Пил с братьями-фантастами в кафешке на открытом воздухе. Вдруг появился актёр Лёня Либет, показал мне какой-то простой и смешной фокус с исчезающим платком и убежал. Я побежал за ним: «Лёня! Лёня!» Оказался в зрительном зале, прошёл за кулисы, а там уже накрывают на стол. Театр собрался что-то праздновать, но непонятно что именно. Вроде бы премьеру. Я оказался за столом с массой незнакомых людей – новых актёров «Гаудеамуса». Впрочем, были и те, кто меня помнил. Либет сидел напротив и был в своём репертуаре – шутил, пел песню «Проходит жизнь, проходит жизнь, как ветерок по полю ржи…». Спрашивал, неужели я зарабатываю деньги стихами и песнями? Я отвечал, что фантастической прозой.
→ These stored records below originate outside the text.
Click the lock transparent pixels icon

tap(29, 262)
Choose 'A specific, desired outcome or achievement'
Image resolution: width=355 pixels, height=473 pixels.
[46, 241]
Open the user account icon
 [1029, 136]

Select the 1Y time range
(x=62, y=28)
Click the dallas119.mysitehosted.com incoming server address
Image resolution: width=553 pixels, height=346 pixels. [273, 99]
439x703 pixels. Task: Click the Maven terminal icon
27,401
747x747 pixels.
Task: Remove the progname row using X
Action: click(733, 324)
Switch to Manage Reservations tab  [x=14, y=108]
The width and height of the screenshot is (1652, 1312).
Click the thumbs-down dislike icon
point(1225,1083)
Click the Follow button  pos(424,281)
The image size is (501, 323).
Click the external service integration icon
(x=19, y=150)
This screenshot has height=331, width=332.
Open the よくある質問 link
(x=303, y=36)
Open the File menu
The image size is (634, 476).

Потом гулял по Львову.
Прихожу с работы – полный дом народа. Сын готовится к экзамену, ему помогает один мой знакомый, ещё какие-то люди пьют чай на кухне, ходят по комнатам. При этом квартира загромождена полусобранной старой мебелью, которой раньше не было. Видно, только что привезли. Вешалка что-то вроде большой тахты или дивана, отдельно спинка от неё. Жена говорит, что всё это притаранил Женька Харитонов (редактор журнала «Если» и прототип мичмана Харитонова из произведений Олега Дивова). Я чуть ли не в истерике пытаюсь найти телефон Харитонова и высказать ему всё, что думаю по этому поводу. Не нахожу, ложусь спать. В темноте просыпаюсь и вижу, как из стены выходят двое подростков. Выглядят они словно привидения и громко разговаривают на ходу. Пересекают комнату и скрываются в другой стене. Мне не страшно, я зол. Понимаю, что компьютерные технологии достигли такого уровня, что люди могут ходить друг к другу в гости, оставляя тела в своих квартирах. Такие вот астрально-ментальные гости. Пытаюсь узнать у сына, как сделать, чтобы они не шлялись ночью через чужие квартиры. Может, собственный комп перенастроить? Поставить на него какую-то защитную программу и оставлять на ночь включённым? Сын не знает, но обещает узнать. В расстроенных чувствах пишу пальцем на пыльной поверхности старой мебели Харитонова: «Парни, оставьте, пожалуйста, людей в покое. Вы мешаете». И снова ложусь спать.
Каким-то образом заработал двухкомнатную квартиру в Питере и решил туда перебраться. Оказалось, что это две комнатушки в полуподвале 16-этажки с одним подъездом. Очень странная квартира. Ванная – в общем холле, куда выходят двери и других квартир. Причём ванная бетонная. Хм. И туалет без унитаза. Просто дырка. Впрочем, чистый. Вообще, везде ровный, гладкий, серый бетон без отделки. Не понравилось, но жена уверяет, что всё очень здорово. Рядом, через улицу, обитает писатель-фантаст Андрей Лазарчук. Но при встрече только здоровается и быстро убегает. Лето, солнце. Я съезжаю вниз по асфальтированному тротуару на рёбрах сандалий, как на роликах или коньках, мимо юной женщины с коляской. И всю дорогу какая-то смутно знакомая питерская интеллигенция расспрашивает, как мне здесь живётся. Приходится врать, что хорошо, мол.